**THE TASK:** Could you update the records from the start through the line containing "pyautogui.click(x=168, y=90)" by replacing "computer-use agent" with "desktop agent", leaving everything else the same, and return only those lines?

Item coordinate data:

☆ ☆ ☆ ☆

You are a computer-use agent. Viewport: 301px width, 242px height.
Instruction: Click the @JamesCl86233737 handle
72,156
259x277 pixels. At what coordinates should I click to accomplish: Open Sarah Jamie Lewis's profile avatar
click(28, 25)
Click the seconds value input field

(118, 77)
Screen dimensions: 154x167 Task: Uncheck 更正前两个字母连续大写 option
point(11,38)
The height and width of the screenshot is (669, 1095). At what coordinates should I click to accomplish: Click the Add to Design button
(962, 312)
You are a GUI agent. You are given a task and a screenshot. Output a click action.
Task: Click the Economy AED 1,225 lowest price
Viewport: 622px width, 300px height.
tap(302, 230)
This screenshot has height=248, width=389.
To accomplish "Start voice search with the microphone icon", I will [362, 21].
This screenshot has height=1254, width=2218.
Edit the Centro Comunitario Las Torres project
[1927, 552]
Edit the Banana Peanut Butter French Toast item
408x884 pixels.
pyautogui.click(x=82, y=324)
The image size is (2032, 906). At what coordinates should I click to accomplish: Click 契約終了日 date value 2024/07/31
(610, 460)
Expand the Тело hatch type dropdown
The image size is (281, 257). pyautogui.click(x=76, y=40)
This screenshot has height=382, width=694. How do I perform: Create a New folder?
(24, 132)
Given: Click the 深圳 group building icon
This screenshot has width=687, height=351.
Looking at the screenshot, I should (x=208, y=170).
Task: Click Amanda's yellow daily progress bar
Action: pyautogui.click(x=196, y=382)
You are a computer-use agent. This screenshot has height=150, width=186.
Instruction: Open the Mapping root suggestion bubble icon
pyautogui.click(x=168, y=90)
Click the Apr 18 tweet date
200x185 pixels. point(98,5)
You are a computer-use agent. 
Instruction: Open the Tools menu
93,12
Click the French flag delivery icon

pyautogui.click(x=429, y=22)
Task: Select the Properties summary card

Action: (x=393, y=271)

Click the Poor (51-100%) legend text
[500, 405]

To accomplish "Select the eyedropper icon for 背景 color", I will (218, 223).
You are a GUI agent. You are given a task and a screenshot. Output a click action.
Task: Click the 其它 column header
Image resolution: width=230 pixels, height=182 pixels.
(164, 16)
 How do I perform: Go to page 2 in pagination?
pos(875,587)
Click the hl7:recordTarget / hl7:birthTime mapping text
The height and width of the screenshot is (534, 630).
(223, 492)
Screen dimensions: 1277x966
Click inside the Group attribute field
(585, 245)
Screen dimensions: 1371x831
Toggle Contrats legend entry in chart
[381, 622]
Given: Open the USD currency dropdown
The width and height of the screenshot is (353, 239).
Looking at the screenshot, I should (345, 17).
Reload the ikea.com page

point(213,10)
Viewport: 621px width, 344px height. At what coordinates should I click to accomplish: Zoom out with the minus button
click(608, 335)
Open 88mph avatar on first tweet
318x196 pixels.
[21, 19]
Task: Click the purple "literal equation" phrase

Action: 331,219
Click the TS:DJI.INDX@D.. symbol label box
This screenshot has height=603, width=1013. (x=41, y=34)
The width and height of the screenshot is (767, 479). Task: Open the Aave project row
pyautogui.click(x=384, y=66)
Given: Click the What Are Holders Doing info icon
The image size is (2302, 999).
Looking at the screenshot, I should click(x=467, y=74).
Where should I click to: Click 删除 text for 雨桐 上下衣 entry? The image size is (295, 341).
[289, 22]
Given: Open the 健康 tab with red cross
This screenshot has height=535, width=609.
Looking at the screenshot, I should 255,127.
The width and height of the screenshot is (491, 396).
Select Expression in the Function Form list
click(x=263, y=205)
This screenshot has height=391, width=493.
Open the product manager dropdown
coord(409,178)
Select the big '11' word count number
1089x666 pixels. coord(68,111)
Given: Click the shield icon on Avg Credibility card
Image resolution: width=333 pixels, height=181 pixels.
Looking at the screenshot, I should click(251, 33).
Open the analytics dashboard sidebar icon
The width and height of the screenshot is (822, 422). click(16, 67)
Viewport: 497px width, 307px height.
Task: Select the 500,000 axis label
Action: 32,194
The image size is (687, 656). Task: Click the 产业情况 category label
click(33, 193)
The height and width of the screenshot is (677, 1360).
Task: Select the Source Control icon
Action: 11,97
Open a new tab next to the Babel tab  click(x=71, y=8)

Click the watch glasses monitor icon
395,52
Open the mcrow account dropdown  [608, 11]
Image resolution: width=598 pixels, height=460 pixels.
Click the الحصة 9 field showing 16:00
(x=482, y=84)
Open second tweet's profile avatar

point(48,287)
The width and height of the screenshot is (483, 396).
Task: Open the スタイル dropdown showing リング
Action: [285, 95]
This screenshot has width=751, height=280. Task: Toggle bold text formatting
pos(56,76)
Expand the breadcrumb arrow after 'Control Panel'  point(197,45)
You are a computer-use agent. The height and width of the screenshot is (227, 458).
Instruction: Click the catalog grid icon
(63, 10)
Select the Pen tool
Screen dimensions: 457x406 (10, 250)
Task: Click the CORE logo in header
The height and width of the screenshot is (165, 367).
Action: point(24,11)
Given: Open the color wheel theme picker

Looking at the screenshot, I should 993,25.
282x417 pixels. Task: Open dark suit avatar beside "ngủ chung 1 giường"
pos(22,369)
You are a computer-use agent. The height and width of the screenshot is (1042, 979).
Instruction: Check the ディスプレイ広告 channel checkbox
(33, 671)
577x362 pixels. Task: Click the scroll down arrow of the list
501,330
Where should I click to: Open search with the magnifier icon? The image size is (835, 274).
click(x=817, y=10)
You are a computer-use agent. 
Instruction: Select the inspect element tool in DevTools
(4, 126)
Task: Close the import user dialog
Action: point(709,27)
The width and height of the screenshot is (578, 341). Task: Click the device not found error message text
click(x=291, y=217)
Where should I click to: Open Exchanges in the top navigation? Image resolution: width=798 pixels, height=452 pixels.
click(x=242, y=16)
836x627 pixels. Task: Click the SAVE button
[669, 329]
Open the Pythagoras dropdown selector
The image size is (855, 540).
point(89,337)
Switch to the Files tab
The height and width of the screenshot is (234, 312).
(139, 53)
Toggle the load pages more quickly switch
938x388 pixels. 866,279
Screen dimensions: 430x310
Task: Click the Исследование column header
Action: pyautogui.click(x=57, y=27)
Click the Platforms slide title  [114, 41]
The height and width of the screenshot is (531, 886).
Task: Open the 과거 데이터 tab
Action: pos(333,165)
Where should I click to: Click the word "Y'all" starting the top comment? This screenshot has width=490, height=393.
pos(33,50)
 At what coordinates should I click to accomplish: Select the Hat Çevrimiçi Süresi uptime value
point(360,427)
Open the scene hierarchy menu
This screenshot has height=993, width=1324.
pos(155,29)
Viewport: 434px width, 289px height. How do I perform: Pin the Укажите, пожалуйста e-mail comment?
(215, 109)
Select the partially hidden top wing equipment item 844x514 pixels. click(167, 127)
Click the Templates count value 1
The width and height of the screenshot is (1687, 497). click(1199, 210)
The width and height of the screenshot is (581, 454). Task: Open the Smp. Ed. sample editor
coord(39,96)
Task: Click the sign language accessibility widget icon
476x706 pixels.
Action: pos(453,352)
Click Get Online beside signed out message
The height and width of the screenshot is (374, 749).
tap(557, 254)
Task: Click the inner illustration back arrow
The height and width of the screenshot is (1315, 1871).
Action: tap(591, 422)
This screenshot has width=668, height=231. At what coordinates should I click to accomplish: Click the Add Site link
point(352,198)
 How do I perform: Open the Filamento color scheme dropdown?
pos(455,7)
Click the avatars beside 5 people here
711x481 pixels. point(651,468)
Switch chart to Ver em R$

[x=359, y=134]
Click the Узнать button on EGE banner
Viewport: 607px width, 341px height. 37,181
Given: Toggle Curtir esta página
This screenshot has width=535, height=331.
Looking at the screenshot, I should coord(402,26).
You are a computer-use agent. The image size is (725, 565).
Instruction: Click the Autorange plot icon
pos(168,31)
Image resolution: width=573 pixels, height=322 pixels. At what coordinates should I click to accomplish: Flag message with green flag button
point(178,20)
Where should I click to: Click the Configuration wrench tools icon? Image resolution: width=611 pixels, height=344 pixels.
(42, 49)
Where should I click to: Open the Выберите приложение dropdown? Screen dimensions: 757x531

☆ ☆ ☆ ☆

**CORRECT OUTPUT:**
You are a desktop agent. Viewport: 301px width, 242px height.
Instruction: Click the @JamesCl86233737 handle
72,156
259x277 pixels. At what coordinates should I click to accomplish: Open Sarah Jamie Lewis's profile avatar
click(28, 25)
Click the seconds value input field

(118, 77)
Screen dimensions: 154x167 Task: Uncheck 更正前两个字母连续大写 option
point(11,38)
The height and width of the screenshot is (669, 1095). At what coordinates should I click to accomplish: Click the Add to Design button
(962, 312)
You are a GUI agent. You are given a task and a screenshot. Output a click action.
Task: Click the Economy AED 1,225 lowest price
Viewport: 622px width, 300px height.
tap(302, 230)
This screenshot has height=248, width=389.
To accomplish "Start voice search with the microphone icon", I will [362, 21].
This screenshot has height=1254, width=2218.
Edit the Centro Comunitario Las Torres project
[1927, 552]
Edit the Banana Peanut Butter French Toast item
408x884 pixels.
pyautogui.click(x=82, y=324)
The image size is (2032, 906). At what coordinates should I click to accomplish: Click 契約終了日 date value 2024/07/31
(610, 460)
Expand the Тело hatch type dropdown
The image size is (281, 257). pyautogui.click(x=76, y=40)
This screenshot has height=382, width=694. How do I perform: Create a New folder?
(24, 132)
Given: Click the 深圳 group building icon
This screenshot has width=687, height=351.
Looking at the screenshot, I should (x=208, y=170).
Task: Click Amanda's yellow daily progress bar
Action: pyautogui.click(x=196, y=382)
You are a desktop agent. This screenshot has height=150, width=186.
Instruction: Open the Mapping root suggestion bubble icon
pyautogui.click(x=168, y=90)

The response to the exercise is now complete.